# kernel panic on ZFS root when writing to RAIDZ



## saoirse87 (Feb 27, 2011)

http://dl.dropbox.com/u/3191453/freebsdZFScrash.jpg

How do I prevent this from happening again?


----------



## da1 (Feb 27, 2011)

One way would be to tell us what you were doing at the time of the crash, what OS version and platform you have and if you have any special settings.

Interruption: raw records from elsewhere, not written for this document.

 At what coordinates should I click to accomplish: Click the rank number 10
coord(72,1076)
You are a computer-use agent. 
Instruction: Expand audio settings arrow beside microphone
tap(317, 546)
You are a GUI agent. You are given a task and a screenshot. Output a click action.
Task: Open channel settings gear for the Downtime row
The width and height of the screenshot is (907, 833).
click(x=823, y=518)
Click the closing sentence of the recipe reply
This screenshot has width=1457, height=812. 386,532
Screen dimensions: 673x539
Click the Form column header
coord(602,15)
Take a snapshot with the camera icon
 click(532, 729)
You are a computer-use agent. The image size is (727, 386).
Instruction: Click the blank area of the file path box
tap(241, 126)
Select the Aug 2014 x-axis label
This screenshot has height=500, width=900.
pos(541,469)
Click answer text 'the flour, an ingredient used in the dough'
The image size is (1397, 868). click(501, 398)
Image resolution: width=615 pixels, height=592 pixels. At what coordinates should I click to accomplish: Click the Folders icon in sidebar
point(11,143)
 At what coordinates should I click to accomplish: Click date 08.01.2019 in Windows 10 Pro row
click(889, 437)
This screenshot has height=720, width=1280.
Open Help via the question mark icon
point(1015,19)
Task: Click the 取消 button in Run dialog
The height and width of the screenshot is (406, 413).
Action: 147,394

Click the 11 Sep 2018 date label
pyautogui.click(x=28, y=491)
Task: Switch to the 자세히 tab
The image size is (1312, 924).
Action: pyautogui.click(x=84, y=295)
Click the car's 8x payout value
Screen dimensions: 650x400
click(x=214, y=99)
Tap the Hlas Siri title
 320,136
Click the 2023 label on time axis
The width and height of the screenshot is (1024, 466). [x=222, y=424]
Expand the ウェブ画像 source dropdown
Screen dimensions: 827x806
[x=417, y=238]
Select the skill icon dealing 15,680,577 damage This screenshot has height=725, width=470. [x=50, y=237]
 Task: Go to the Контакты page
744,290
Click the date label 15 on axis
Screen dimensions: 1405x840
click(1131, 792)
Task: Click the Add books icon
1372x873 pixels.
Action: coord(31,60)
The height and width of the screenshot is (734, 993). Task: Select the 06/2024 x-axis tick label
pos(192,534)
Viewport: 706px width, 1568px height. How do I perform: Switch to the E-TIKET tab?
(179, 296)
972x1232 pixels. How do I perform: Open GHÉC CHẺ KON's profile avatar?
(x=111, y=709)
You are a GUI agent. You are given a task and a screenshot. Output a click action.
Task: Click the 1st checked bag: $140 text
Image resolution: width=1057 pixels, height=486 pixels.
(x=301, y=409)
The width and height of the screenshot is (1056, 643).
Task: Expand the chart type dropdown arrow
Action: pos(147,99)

You know, we aren't magicians; we cannot guess your hardware and software setup.


----------



## saoirse87 (Feb 27, 2011)

Fair enough da1.

I was running `chown -R $user /nas/backup` my RAIDZ share (on a supermicro aoc-sat2-mv8 SATA controller) when it went down. On 8.1, it's crashed like this for as much as bash-tabbing files on the RAIDZ.


----------



## Terry_Kennedy (Feb 28, 2011)

saoirse87 said:
			
		

> On 8.1, it's crashed like this for as much as bash-tabbing files on the RAIDZ.


Do all of these crashes happen on the same ZFS pool? I've got 60+TB of files on 3 ZFS pools here and haven't seen anything like that, so I'd suspect something unusual in your pool.

You might try downloading the mfsBSD ISO image w/ ZFS v28 from here and try executing the failing `# chown` in that environment. If it works or you get an error message instead of a panic, that would be informative.

IMPORTANT: You should *not* upgrade your pool(s) to v28 with that image or they won't mount on current 8.x releases. But the v28 code can work with older on-disk versions.


----------



## da1 (Feb 28, 2011)

saoirse87 said:
			
		

> Fair enough da1.
> 
> I was running `chown -R $user /nas/backup` my RAIDZ share (on a supermicro aoc-sat2-mv8 SATA controller) when it went down. On 8.1, it's crashed like this for as much as bash-tabbing files on the RAIDZ.



Hmm ... interesting; did you try a scrub ? 

One more thing ... try configuring a dump device, maybe you will get more info from the dump if it crashes again.


----------



## saoirse87 (Feb 28, 2011)

Terry_Kennedy said:
			
		

> Do all of these crashes happen on the same ZFS pool? I've got 60+TB of files on 3 ZFS pools here and haven't seen anything like that, so I'd suspect something unusual in your pool.



[Same ZFS pool and OpenSolaris started complaining about a disk going bad. I'm ordering a 640gb tonight to zpool replace.



			
				Terry_Kennedy said:
			
		

> You might try downloading the mfsBSD ISO image w/ ZFS v28 from here and try executing the failing `# chown` in that environment. If it works or you get an error message instead of a panic, that would be informative.



Will do. Will update.



			
				da1 said:
			
		

> One more thing ... try configuring a dump device, maybe you will get more info from the dump if it crashes again.



[cmd=]ls -la /dev/dumpdev -> /dev/gpt/swap0[/cmd]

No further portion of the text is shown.